- _Exercise requirements_: A word-for-word copy of the data, with no images, is the required answer.

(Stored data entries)
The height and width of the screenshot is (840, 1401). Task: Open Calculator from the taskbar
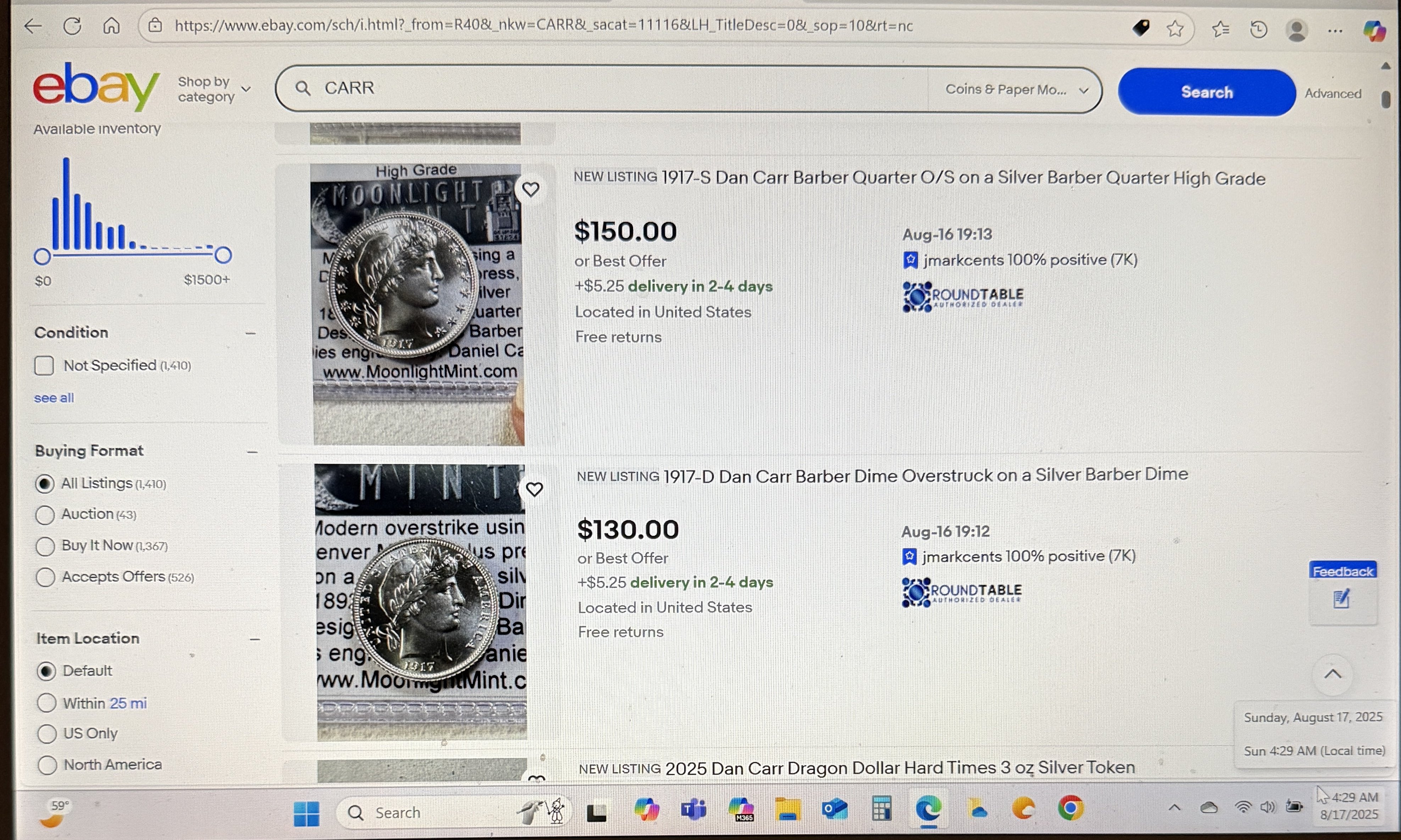click(x=882, y=809)
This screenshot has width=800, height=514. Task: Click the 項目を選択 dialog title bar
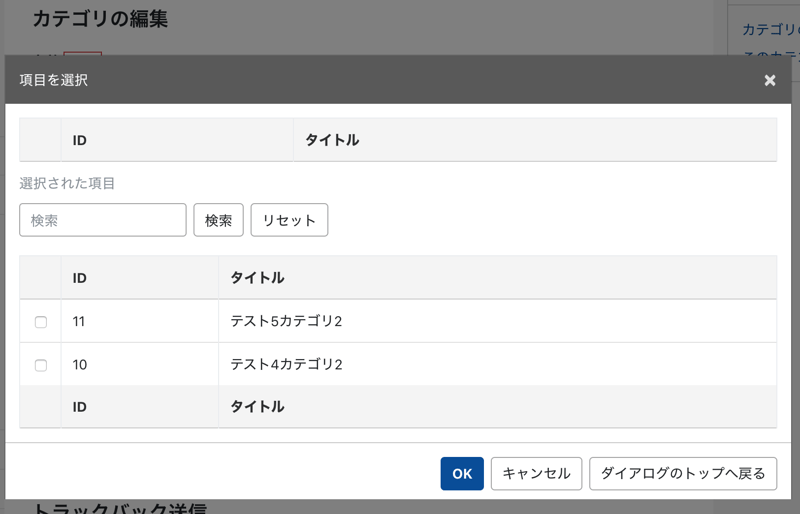coord(380,80)
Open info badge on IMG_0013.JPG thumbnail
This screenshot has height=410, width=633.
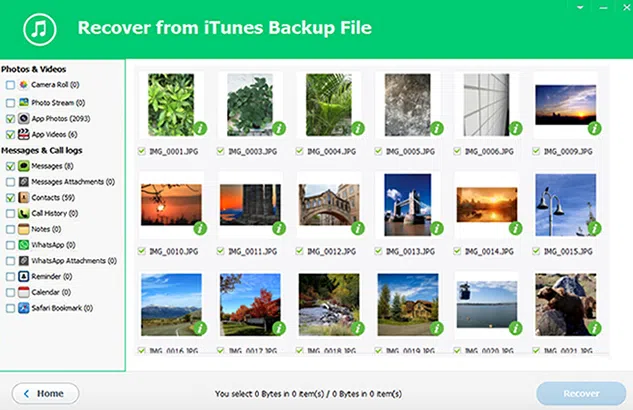coord(436,229)
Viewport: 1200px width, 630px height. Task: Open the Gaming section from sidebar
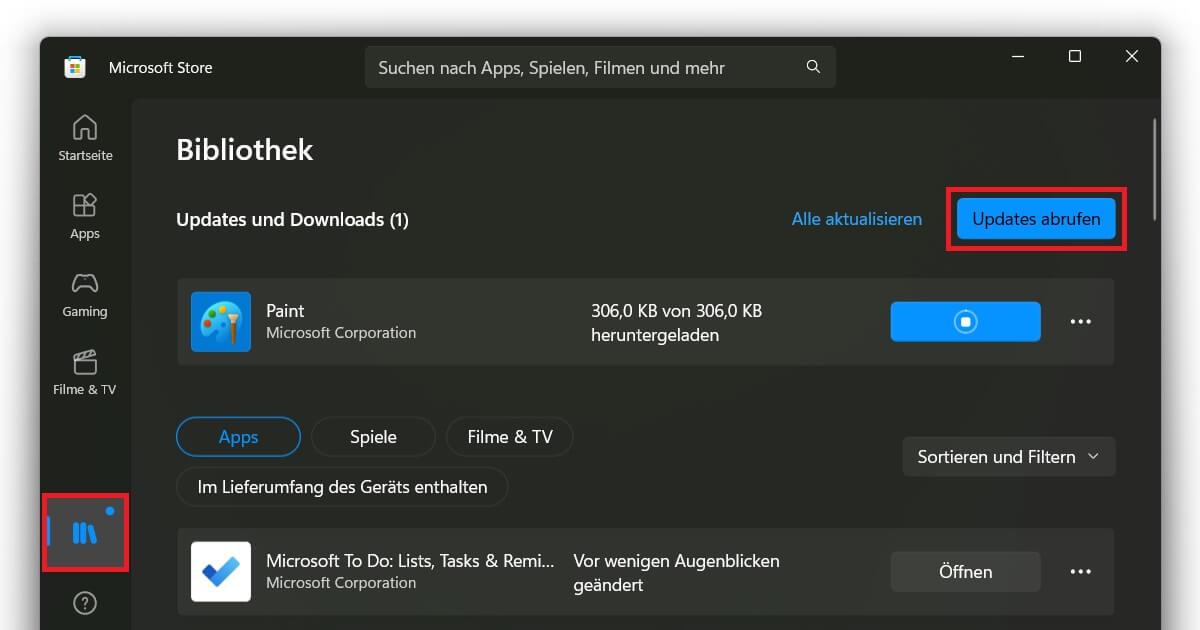pos(84,293)
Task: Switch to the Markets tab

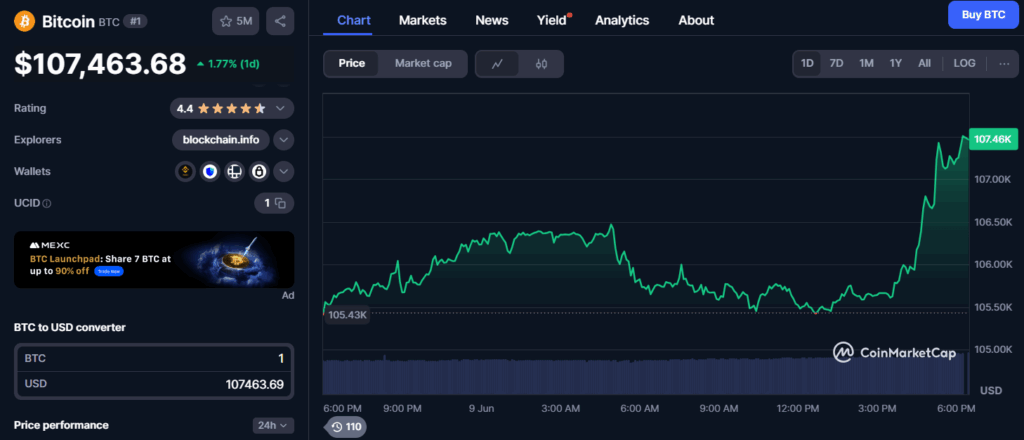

- _Expected answer_:
The height and width of the screenshot is (840, 1401). Task: Open Calculator from the taskbar
click(x=882, y=809)
This screenshot has width=800, height=514. Task: Click the 項目を選択 dialog title bar
coord(380,80)
Open info badge on IMG_0013.JPG thumbnail
This screenshot has height=410, width=633.
coord(436,229)
Viewport: 1200px width, 630px height. Task: Open the Gaming section from sidebar
pos(84,293)
Task: Switch to the Markets tab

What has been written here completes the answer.